Image analysis refers to using a computer to automatically take measurements on an image (usually many many images). Almost any feature or quality that can be imagined, such as number, size, shape, or intensity, can potentially be measured in an automated and objective way. When the automatic routine is not accurate enough, limited user intervention can be used to ‘clean up’ the final result. We offer full support for ImageJ/FIJI, Imaris, and Ilastik. We can also work in Matlab for large or especially challenging projects, even on a collaborative basis. Please contact us with questions.
Channel Specific Segmentation
Most simply, the ‘objects’ on each monochrome channel can be identified and measured. In this example, all the nuclei (blue) within a particular tissue region (red) are being counted automatically.

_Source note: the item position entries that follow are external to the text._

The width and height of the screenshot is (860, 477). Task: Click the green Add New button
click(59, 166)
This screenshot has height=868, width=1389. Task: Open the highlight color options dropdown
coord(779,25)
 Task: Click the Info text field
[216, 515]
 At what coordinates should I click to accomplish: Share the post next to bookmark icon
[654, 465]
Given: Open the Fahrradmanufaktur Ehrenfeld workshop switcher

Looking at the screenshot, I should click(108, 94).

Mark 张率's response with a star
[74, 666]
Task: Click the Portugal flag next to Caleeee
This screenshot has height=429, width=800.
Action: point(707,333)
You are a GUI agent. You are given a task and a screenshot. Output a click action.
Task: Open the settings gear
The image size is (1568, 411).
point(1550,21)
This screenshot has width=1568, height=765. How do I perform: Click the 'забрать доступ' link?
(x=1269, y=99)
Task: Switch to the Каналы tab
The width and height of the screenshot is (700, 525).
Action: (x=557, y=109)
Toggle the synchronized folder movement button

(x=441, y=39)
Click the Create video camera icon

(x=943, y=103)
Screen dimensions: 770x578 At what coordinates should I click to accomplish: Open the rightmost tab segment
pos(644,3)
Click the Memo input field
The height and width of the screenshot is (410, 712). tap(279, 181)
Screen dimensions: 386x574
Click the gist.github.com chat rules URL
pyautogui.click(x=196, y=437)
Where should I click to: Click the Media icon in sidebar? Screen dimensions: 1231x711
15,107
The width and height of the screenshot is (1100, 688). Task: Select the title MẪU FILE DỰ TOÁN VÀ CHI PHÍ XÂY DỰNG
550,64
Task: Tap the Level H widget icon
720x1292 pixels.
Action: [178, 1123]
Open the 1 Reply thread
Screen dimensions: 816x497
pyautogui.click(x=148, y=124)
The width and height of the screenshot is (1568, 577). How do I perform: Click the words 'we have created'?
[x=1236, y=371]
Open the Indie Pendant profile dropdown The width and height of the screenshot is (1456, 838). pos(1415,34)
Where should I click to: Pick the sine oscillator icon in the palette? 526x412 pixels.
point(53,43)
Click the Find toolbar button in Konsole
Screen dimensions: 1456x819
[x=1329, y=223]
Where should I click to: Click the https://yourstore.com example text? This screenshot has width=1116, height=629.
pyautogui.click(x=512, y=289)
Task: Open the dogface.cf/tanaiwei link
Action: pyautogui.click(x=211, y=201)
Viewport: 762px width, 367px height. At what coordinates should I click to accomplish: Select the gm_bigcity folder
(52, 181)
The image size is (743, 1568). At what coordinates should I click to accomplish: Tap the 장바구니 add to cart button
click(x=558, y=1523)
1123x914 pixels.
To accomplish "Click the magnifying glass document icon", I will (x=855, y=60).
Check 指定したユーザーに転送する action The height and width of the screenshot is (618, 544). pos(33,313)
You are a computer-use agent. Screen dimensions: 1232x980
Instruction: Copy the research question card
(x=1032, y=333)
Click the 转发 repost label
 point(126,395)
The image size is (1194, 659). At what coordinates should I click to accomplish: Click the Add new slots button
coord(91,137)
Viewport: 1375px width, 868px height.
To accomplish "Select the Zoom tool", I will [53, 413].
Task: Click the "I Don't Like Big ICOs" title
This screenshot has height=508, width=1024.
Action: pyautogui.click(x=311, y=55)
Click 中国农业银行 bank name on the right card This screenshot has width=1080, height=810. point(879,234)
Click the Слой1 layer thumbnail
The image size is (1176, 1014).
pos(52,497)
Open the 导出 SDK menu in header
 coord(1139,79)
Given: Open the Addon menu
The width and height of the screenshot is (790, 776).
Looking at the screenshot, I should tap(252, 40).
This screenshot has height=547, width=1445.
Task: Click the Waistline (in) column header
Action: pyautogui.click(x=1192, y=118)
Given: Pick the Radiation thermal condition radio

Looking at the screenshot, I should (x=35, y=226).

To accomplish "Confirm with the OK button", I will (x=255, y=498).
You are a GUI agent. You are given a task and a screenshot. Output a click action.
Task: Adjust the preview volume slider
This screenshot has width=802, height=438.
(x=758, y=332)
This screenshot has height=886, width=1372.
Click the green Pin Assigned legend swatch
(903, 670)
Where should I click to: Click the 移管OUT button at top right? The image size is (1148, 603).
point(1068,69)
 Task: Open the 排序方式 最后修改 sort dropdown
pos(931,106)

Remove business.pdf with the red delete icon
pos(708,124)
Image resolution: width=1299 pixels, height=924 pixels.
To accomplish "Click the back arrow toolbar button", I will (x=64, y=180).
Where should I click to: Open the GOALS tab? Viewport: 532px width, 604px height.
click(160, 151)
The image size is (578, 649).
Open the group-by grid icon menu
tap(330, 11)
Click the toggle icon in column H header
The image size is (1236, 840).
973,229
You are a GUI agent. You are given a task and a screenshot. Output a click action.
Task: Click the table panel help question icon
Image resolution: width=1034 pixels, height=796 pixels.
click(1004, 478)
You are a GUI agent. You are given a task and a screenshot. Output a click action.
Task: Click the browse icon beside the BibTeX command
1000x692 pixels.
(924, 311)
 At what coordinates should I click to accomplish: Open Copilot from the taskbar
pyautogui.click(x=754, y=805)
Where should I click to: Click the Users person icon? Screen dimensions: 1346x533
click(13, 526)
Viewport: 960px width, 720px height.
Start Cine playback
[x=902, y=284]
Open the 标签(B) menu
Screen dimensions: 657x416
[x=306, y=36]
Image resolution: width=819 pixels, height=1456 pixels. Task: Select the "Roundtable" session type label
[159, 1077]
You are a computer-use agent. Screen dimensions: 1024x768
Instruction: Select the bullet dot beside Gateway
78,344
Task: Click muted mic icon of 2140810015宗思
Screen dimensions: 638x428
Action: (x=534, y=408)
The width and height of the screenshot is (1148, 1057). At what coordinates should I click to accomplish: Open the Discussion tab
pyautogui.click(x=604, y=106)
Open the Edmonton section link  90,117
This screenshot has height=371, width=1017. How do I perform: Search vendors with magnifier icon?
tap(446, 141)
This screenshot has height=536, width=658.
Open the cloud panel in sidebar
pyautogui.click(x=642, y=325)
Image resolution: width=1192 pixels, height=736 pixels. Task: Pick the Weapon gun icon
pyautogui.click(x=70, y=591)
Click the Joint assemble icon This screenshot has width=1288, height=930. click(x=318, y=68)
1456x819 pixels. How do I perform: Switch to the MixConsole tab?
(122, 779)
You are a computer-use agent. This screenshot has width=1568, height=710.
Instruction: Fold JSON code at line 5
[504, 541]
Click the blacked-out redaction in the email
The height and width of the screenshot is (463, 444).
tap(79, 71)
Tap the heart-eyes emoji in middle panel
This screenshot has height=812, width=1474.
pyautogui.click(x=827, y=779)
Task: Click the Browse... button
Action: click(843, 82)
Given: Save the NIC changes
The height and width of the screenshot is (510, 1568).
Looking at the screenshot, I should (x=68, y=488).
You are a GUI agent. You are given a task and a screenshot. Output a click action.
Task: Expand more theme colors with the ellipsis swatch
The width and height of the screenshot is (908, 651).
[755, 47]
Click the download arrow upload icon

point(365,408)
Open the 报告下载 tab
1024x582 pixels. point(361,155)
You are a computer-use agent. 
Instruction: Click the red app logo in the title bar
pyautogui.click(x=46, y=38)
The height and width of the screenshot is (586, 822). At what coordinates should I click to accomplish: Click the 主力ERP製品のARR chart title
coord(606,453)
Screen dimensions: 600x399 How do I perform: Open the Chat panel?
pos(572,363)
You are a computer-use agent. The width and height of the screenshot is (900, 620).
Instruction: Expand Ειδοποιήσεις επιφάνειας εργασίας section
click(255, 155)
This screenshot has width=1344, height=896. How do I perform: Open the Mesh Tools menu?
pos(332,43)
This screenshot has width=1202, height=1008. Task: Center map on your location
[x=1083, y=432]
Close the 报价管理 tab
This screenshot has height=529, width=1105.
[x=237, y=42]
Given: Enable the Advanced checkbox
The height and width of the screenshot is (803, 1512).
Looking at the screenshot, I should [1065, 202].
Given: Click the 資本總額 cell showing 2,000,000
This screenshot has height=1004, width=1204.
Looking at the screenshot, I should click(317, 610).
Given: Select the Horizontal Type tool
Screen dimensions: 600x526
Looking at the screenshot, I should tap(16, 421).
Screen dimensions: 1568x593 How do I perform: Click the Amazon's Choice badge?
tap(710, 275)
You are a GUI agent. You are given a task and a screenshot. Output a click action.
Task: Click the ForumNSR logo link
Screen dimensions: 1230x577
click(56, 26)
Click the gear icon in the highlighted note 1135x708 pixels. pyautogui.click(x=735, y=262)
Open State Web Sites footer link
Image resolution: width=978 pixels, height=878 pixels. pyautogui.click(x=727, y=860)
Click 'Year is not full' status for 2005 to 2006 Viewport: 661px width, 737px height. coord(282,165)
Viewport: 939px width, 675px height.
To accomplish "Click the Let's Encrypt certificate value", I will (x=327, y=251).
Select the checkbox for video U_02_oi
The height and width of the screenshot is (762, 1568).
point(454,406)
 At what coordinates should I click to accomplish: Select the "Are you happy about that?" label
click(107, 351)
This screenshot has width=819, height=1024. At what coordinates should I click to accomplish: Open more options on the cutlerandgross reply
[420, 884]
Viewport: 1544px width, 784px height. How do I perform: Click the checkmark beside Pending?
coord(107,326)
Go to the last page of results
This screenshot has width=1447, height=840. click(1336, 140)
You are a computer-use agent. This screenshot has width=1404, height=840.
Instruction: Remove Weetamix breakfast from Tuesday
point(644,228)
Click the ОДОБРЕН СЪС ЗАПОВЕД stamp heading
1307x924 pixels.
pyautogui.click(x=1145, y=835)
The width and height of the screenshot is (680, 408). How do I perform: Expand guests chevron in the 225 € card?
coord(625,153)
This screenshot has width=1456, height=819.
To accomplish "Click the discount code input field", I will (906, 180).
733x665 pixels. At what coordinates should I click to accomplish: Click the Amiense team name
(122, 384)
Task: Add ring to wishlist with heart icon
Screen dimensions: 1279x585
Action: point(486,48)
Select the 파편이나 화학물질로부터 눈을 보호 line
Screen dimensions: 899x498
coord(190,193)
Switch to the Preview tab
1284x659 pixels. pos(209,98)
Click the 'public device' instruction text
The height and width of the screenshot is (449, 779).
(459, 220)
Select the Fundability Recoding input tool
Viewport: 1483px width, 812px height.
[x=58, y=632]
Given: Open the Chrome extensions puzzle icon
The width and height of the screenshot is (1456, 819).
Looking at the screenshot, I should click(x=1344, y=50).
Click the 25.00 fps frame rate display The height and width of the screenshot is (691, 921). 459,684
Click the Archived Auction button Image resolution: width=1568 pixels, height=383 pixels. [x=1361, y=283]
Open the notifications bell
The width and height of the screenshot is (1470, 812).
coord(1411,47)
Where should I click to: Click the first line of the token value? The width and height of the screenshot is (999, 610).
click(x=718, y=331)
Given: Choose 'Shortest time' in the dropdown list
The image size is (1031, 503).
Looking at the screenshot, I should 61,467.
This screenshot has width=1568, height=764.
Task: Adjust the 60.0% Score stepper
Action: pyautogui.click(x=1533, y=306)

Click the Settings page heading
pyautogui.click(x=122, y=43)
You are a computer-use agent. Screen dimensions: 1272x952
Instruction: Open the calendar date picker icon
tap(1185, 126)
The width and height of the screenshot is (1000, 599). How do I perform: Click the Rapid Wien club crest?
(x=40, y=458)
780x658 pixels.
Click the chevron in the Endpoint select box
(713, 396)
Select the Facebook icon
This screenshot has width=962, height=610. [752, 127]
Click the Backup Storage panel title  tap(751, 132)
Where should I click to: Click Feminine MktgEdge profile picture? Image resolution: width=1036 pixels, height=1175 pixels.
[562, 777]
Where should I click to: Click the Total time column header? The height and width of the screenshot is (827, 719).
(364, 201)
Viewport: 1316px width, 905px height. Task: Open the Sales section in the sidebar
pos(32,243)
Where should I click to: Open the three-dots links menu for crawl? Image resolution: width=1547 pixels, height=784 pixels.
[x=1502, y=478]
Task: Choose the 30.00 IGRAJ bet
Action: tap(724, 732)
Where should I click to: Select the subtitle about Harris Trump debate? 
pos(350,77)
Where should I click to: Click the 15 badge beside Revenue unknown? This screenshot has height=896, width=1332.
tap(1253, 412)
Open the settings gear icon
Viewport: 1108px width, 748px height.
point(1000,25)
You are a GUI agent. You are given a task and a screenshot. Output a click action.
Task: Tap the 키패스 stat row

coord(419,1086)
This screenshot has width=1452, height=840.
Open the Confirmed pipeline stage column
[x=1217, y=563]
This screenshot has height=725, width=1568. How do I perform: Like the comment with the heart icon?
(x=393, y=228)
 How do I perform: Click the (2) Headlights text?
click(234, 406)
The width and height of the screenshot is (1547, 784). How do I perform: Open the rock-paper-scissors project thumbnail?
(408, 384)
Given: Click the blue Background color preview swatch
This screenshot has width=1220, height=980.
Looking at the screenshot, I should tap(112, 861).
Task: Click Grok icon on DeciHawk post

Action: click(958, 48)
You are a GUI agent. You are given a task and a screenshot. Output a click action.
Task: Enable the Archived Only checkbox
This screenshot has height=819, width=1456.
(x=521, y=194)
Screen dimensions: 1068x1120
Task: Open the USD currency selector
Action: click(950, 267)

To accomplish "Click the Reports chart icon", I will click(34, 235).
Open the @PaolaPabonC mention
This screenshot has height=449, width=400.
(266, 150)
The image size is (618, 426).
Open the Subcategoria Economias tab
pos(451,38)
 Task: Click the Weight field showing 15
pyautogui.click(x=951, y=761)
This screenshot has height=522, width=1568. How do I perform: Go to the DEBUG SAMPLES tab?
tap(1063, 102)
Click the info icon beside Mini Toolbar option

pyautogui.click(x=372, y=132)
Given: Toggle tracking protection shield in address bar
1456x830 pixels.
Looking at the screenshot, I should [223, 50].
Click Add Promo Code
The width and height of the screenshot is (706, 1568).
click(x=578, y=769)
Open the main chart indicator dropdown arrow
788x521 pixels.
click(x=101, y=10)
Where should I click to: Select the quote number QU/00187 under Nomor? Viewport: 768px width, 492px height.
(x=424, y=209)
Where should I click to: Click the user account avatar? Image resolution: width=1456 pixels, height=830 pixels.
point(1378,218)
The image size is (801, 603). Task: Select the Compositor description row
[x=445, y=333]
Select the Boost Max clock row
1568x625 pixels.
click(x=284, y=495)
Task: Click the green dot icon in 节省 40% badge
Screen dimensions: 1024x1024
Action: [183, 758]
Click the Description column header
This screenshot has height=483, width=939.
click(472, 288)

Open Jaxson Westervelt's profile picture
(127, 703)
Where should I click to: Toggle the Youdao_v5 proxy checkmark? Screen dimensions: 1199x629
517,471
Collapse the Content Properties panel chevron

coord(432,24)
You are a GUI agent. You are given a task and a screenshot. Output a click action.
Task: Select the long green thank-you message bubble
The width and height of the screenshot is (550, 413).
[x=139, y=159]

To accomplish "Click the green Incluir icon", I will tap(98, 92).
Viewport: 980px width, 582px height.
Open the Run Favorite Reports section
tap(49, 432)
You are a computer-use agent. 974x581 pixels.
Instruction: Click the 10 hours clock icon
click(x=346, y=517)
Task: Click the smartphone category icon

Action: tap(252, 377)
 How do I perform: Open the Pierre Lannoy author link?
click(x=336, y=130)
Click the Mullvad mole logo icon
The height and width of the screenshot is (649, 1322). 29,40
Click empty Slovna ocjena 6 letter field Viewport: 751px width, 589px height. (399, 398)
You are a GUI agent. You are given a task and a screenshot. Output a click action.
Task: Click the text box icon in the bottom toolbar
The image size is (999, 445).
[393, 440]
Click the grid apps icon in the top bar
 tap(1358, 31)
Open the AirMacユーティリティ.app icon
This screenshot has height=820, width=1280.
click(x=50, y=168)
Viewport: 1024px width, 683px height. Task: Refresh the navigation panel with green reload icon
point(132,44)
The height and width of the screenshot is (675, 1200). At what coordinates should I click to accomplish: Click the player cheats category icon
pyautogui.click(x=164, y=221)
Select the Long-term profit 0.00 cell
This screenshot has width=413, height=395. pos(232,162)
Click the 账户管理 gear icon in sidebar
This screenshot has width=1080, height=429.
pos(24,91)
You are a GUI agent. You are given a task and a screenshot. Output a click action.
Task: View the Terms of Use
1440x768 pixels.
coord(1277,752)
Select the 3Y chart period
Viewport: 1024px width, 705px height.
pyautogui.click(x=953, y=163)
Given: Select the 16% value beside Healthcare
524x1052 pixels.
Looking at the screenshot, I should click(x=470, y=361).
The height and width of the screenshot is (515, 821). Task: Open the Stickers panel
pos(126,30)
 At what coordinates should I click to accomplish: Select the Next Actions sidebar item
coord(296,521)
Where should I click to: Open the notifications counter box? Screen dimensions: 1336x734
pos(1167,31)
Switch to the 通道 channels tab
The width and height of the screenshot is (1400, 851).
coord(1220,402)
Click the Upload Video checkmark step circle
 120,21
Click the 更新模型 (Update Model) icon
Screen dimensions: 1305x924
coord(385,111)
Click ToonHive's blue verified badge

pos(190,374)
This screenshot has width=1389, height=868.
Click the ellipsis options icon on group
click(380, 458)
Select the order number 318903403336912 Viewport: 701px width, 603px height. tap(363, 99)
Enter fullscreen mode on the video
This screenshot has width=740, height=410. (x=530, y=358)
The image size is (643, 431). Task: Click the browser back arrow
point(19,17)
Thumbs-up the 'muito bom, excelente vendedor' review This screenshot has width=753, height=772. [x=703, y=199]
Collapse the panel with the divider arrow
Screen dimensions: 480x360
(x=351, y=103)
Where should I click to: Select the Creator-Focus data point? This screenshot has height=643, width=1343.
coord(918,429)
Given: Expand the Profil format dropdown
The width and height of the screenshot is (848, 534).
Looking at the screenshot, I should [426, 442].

In some cases, the ‘objects’ of interest are defined based on the staining across multiple channels. These cases are more challenging, but can usually still be largely automated and then refined using minor user intervention. In this example, specific types of nerve terminals are identified based on two channels as well as the shape of the unstained regions that the terminal encloses.
EM images are particularly challenging to segment because the objects of interest are defined only by edges, rather than by intensities. Still, moderately automated segmentation is possible. This example shows an automatic segmentation of membranes (red) and mitochondria (blue) in a slice of a FIB-SEM data set.